37.Dealing firstly with the ground of appeal based on the availability of additional relevant information (being additional information that was not available to, and that could not reasonably have been obtained by, the appellant before the medical assessment appealed against), we have dealt with this earlier and rejected the additional evidence for reasons already stated.
38.The appellant secondly raises the issue of “deterioration of the worker’s condition that results in an increase in the degree of permanent impairment”.
39.There is no evidence of any “deterioration” other than the further medical material which the appellant wrongly sought to admit as “fresh evidence” which we have rejected.
40.The appellant’s initial submission that the appellant had not reached maximum medical improvement is misconceived. The appellant lodged her appeal in reliance on the assessment by Dr Allan. Although Dr Whetton took a different view, the parties nonetheless consented to a referral to the MA.
41.The Guidelines specifically state at Chapter 1.15 that maximum medical improvement “is considered to occur when the worker’s condition is well stabilised and is unlikely to change substantially in the next year with or without treatment (our emphasis).”
42.If the MA had formed the view that the appellant had not reached maximum medical improvement he no doubt would have said so, and consistent with the Guidelines, either deferred the assessment or made “comment on the value of additional or different treatment and/or rehabilitation…” He is not required to provide reasons for his conclusion on this issue.
43.The MA assessed a Class 1 for social functioning stating:
“Ms Field-Whittaker spoke positively of her marital relationship and the support provided to her by her husband. Notwithstanding her irritable temperament, she retains good relationships with her children. She spoke of the supportive nature of her friendships but she has withdrawn from engagement with mothers at the school. She did not report the loss of friendships or relationships as an effect of her psychiatric decline.”

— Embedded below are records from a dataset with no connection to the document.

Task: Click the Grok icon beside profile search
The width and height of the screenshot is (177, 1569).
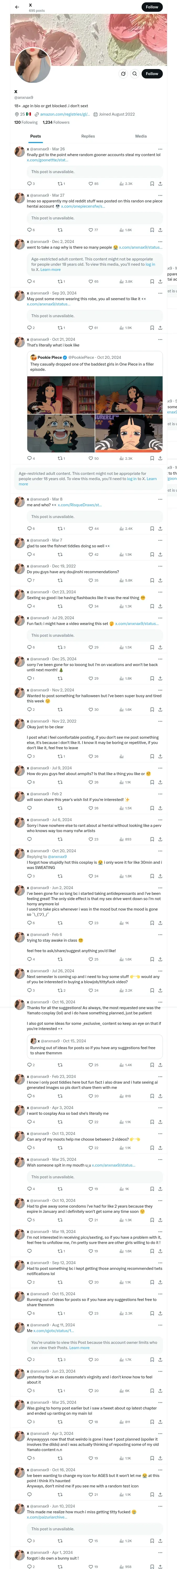Action: [123, 74]
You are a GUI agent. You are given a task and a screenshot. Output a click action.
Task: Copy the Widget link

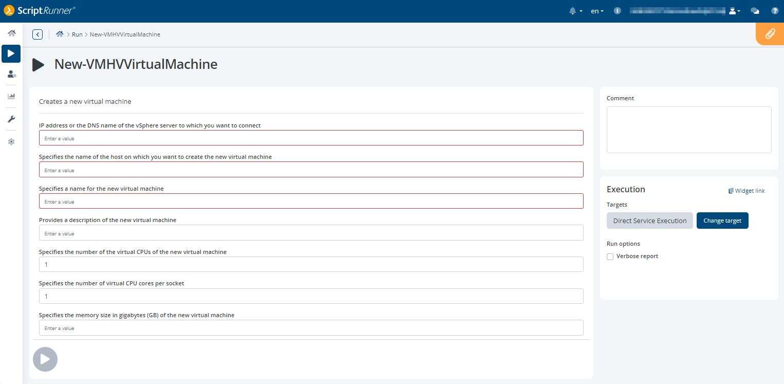pyautogui.click(x=746, y=191)
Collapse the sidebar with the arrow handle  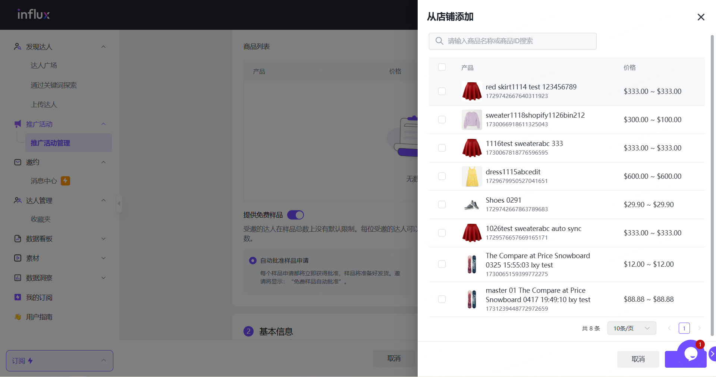click(x=119, y=203)
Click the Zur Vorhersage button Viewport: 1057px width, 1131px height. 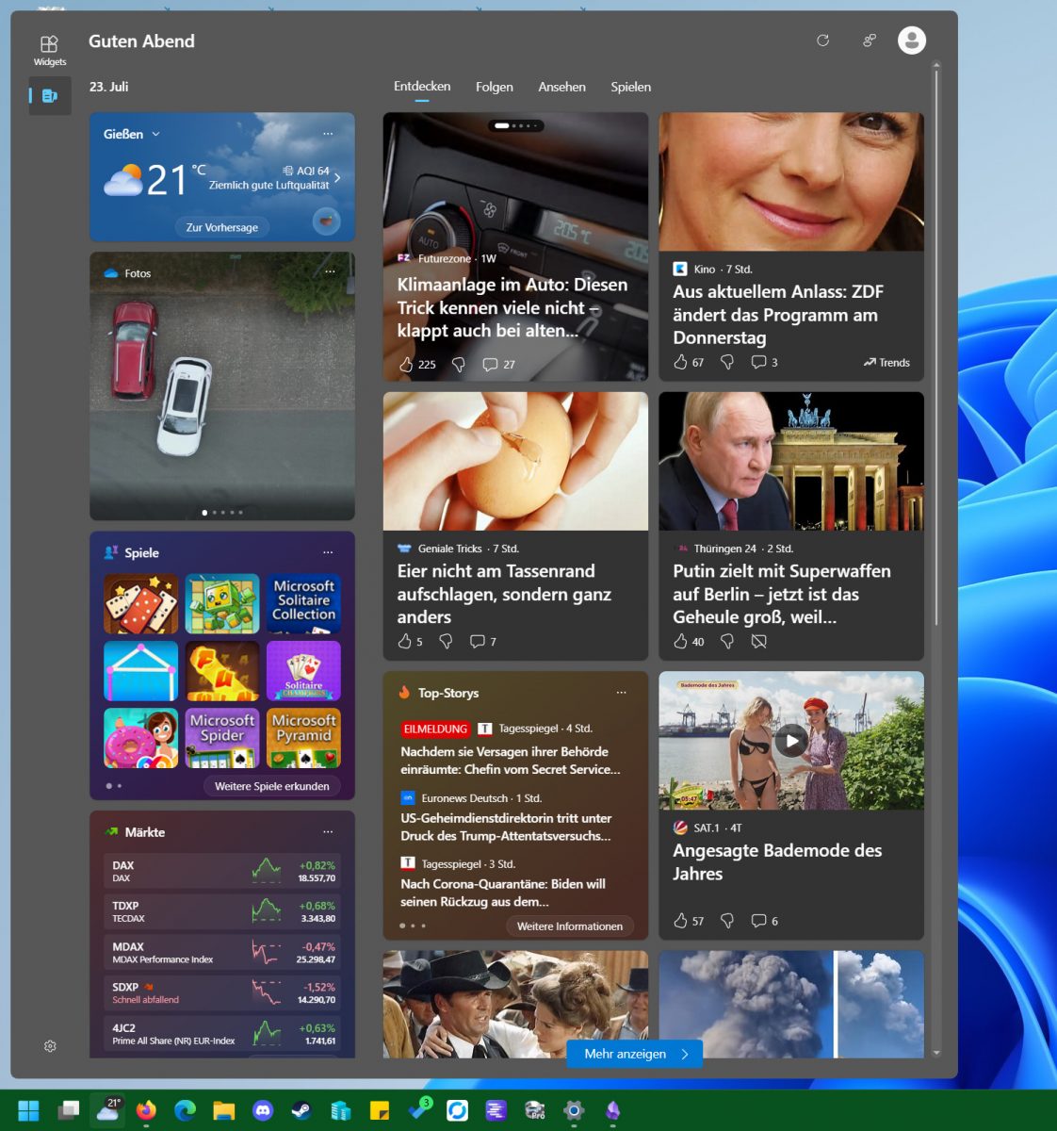point(221,226)
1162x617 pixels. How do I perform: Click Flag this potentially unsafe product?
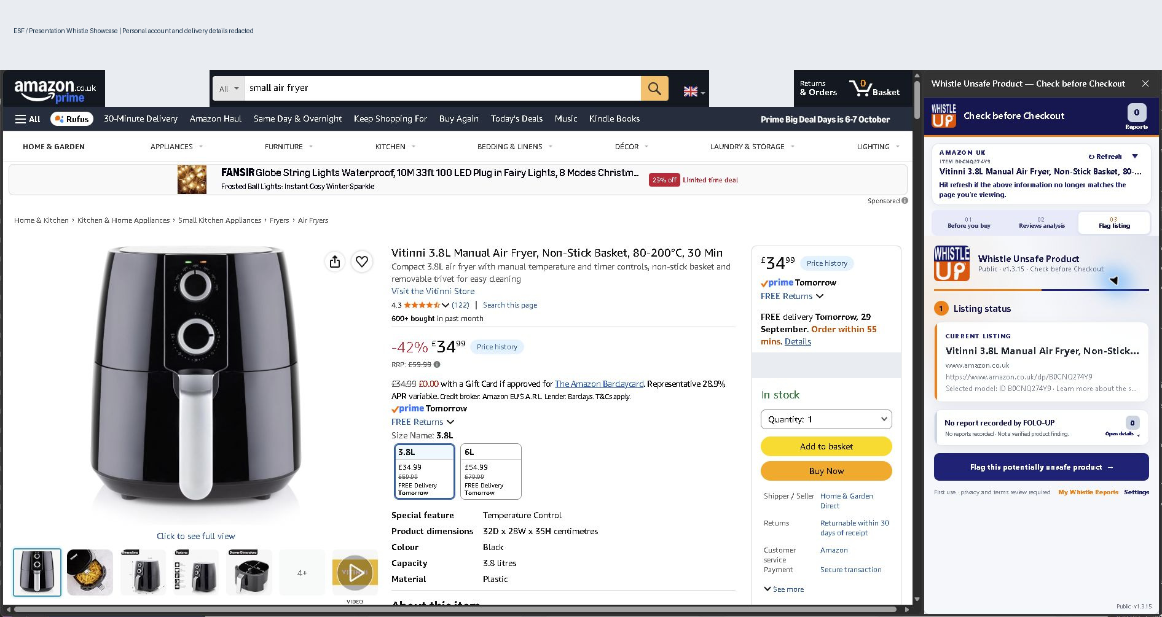coord(1041,467)
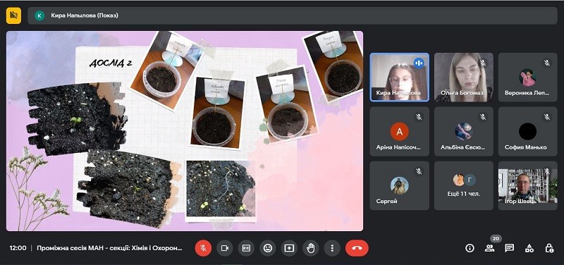Screen dimensions: 564x265
Task: Open the activities shapes icon
Action: (x=529, y=248)
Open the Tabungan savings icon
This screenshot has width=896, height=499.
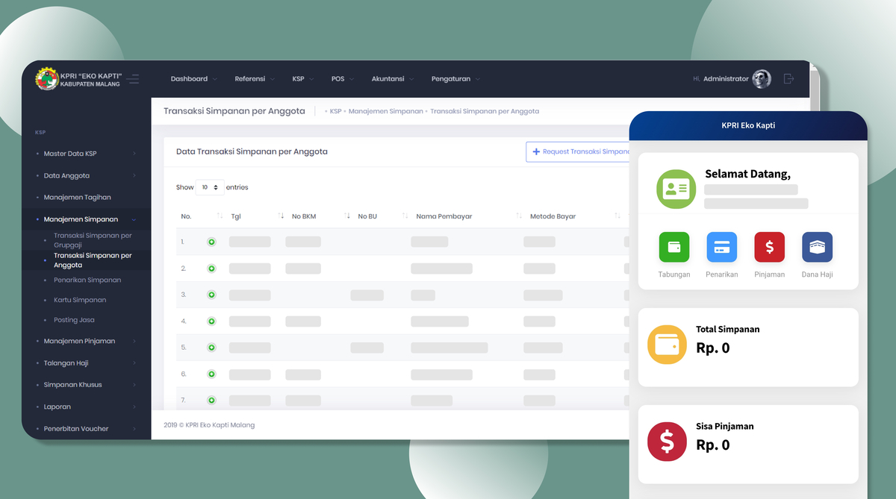click(x=674, y=248)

44.He assessed a Class 2 for social and recreational activities, stating:
“Ms Field-Whittaker has limited opportunity to pursue recreational activities. She sees her close friend periodically. She goes out for lunch sometimes. She has been on a recent holiday with her family and she goes with her family to watch her son play sport. Overall however, Ms Field-Whittaker gave the impression of diminished motivation to pursue social and recreational activities and although she spoke of non-psychiatric factors, it is probable that her psychiatric condition is impacting adversely on her participation in such activities. Ms Field-Whittaker acknowledged that she does not speak to her friends about the work circumstances but they have been supportive. She has become withdrawn from the mothers of the school with whom she used to engage. Notwithstanding her irritability, her relationships with her children remain positive.”

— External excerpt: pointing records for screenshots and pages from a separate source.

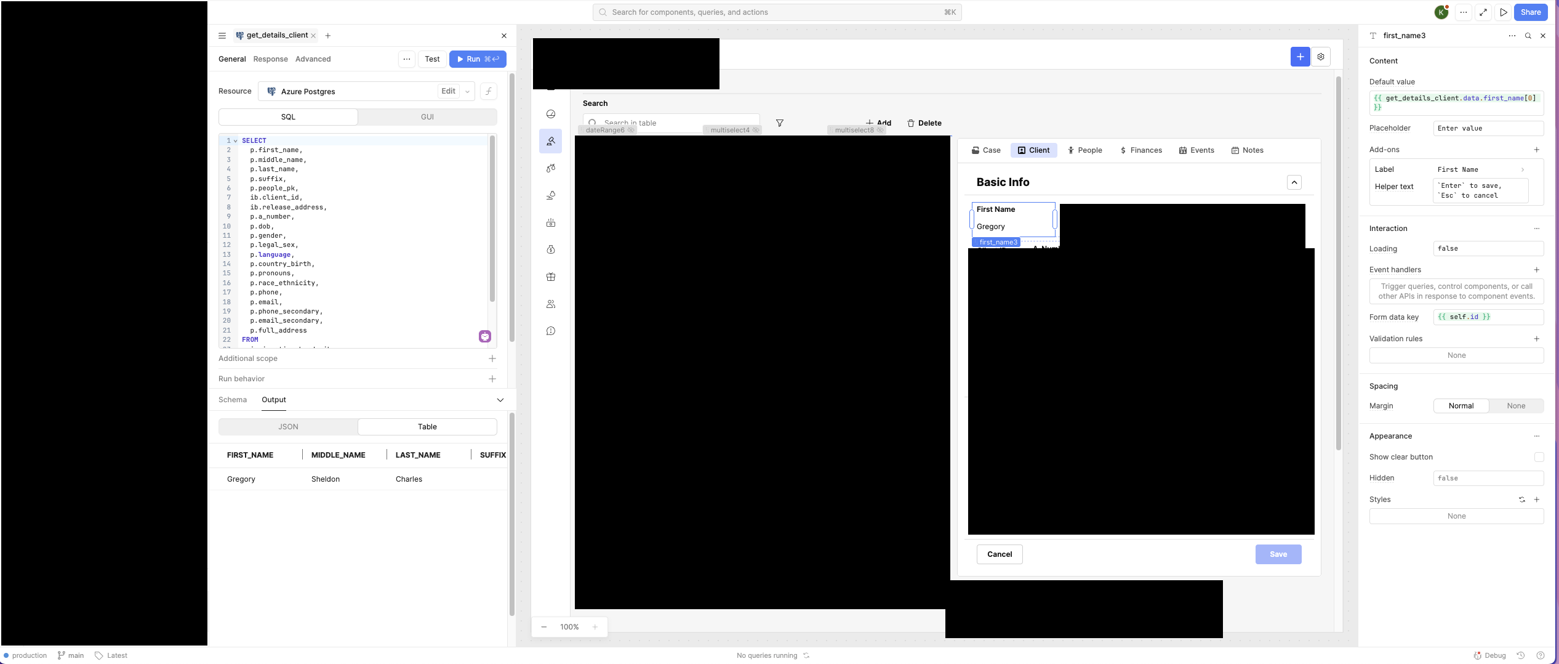This screenshot has width=1559, height=664.
Task: Set Margin to None
Action: point(1516,406)
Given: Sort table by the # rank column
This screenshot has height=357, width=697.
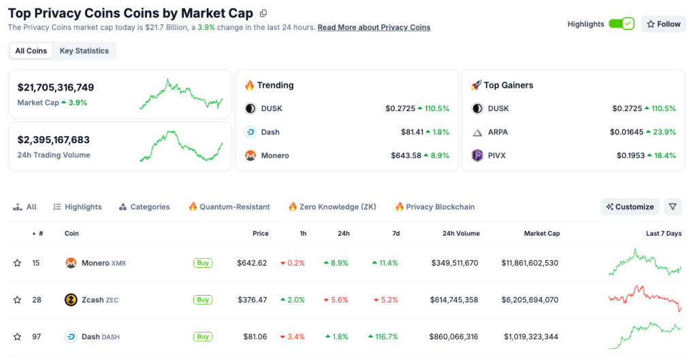Looking at the screenshot, I should [x=39, y=234].
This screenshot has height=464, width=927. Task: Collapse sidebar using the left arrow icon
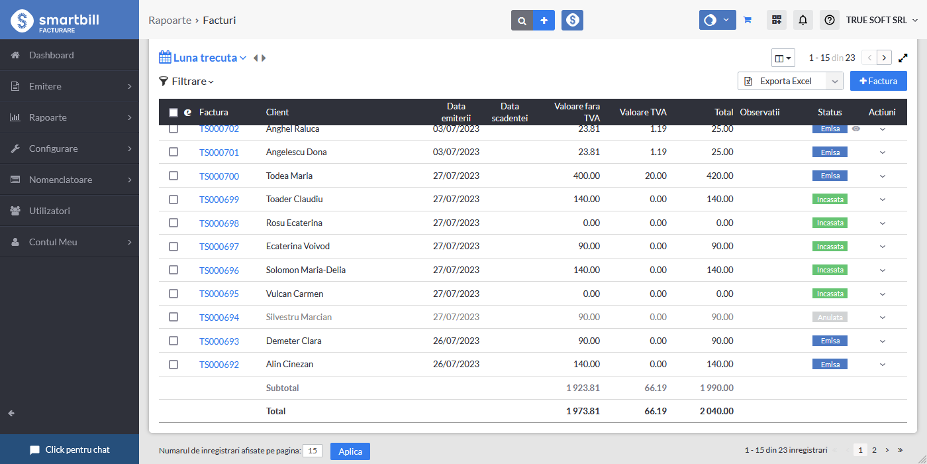tap(11, 413)
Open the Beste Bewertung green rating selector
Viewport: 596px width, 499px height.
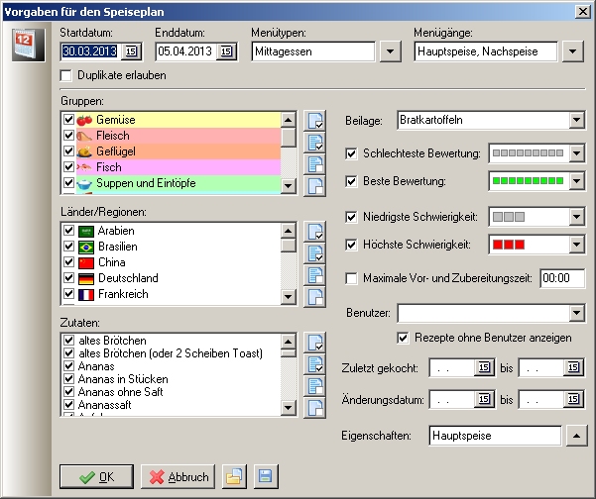point(576,182)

45.CPP was assessed as Class 2, the MA stating:
“Ms Field-Whittaker reported a decline in her functioning in this regard. She described herself as losing focus and being less organised and efficient. She participated effectively in a lengthy interview and no deficits of a cognitive nature were apparent. Overall, it is appropriate to conclude that she is mildly impaired in this area.”

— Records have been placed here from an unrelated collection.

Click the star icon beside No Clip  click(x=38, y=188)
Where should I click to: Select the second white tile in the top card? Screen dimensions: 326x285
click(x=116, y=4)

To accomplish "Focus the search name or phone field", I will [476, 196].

46.The MA assessed a Class 3 for employability stating:
“Ms Field-Whittaker’s psychiatric symptomatology is of a nature that it is expected that she could not engage in work at the level at which she was previously employed. Her emotional fragility is likely to undermine her capacity to manage staff. Although she was employed as a part-time employee, her account reflected participation in full-time work. Ms Field-Whittaker is currently engaged in full-time homemaking and parenting responsibilities, although she is supported by her husband. She also provides support and assistance to her mother. It is expected that as an effect of her psychiatric condition, she would be unable to undertake more than 20 hours of work per week and she would not be able to engage in a role of the level of sophistication of that in which she was previously employed.”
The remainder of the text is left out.